Screenshot grounding data:
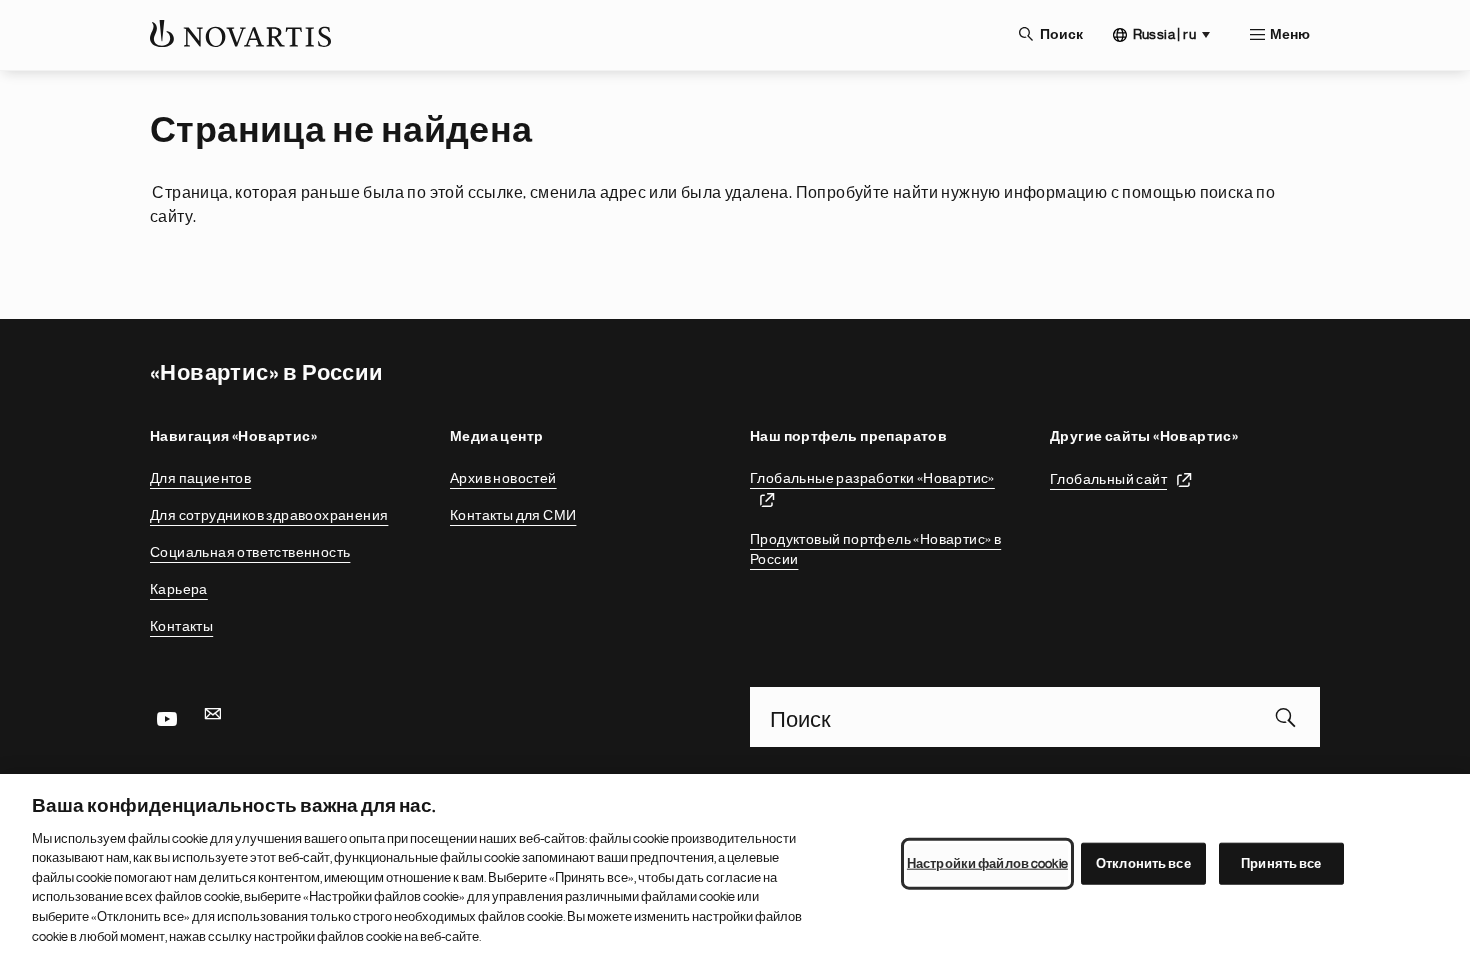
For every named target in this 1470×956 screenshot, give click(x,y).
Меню (1290, 35)
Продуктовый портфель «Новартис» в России (875, 549)
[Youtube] (166, 717)
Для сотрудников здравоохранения (269, 515)
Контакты (181, 626)
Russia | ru (1164, 34)
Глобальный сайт (1108, 479)
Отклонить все (1143, 863)
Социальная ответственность (250, 552)
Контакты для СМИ (513, 515)
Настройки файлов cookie (987, 863)
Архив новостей (503, 478)
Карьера (179, 589)
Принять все (1281, 863)
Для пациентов (200, 478)
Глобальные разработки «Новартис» (872, 478)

**INSTRUCTIONS FOR THE TASK:**
Write out exactly the lines that run from the one containing "Меню (1290, 35)" to the end of the records, both end lines included.

**RESPONSE BELOW:**
Меню (1290, 35)
Продуктовый портфель «Новартис» в России (875, 549)
[Youtube] (166, 717)
Для сотрудников здравоохранения (269, 515)
Контакты (181, 626)
Russia | ru (1164, 34)
Глобальный сайт (1108, 479)
Отклонить все (1143, 863)
Социальная ответственность (250, 552)
Контакты для СМИ (513, 515)
Настройки файлов cookie (987, 863)
Архив новостей (503, 478)
Карьера (179, 589)
Принять все (1281, 863)
Для пациентов (200, 478)
Глобальные разработки «Новартис» (872, 478)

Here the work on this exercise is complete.